On his coach's show on WTIC-1080 Thursday night, Auriemma even suggested the possibility that each of UConn's athletic programs could try to associate itself with a conference that best suits its competitive needs and level.

There is precedent in the nation of many college programs playing in many leagues, as Boise State, East Carolina, San Diego State and Navy are planning to do when they join the Big East for football.

"The best way we can help UConn athletics is by making sure we are the best women's basketball program in the country," Auriemma said. "We'd be doing a disservice to the school and our players if we just sat around and said, 'Woe is me, what are we going to do?'"

Football

The Huskies' football future is not changing as the Catholic schools leave the Big East.
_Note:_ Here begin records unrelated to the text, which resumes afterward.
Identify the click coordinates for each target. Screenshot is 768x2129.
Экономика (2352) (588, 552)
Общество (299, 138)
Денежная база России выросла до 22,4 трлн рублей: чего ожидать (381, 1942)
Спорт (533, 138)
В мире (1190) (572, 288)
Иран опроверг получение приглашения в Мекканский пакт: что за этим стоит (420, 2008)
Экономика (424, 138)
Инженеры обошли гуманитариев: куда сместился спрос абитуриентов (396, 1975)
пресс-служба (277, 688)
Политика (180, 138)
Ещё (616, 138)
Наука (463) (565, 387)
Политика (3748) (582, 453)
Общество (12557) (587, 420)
The Big East football conference has been decimated by defections, most recently Rutgers to the Big Ten and Louisville to the ACC.

Moving forward, UConn's football program is tied to a conference with a mix of Big East holdovers (South Florida, Cincinnati, Temple), Conference USA refugees (Central Florida, Houston, Memphis, SMU, East Carolina, Tulane), ex-Mountain West members (Boise State, San Diego State) and Navy (football only in 2015).

The Big East — or whatever the football conference will be called — will retain its AQ status next year and the conference is slated to be part of the college football playoff system as one of five conferences vying for a BCS bowl bid. That should remain the same, especially if commissioner Mike Aresco keeps Boise State in the fold.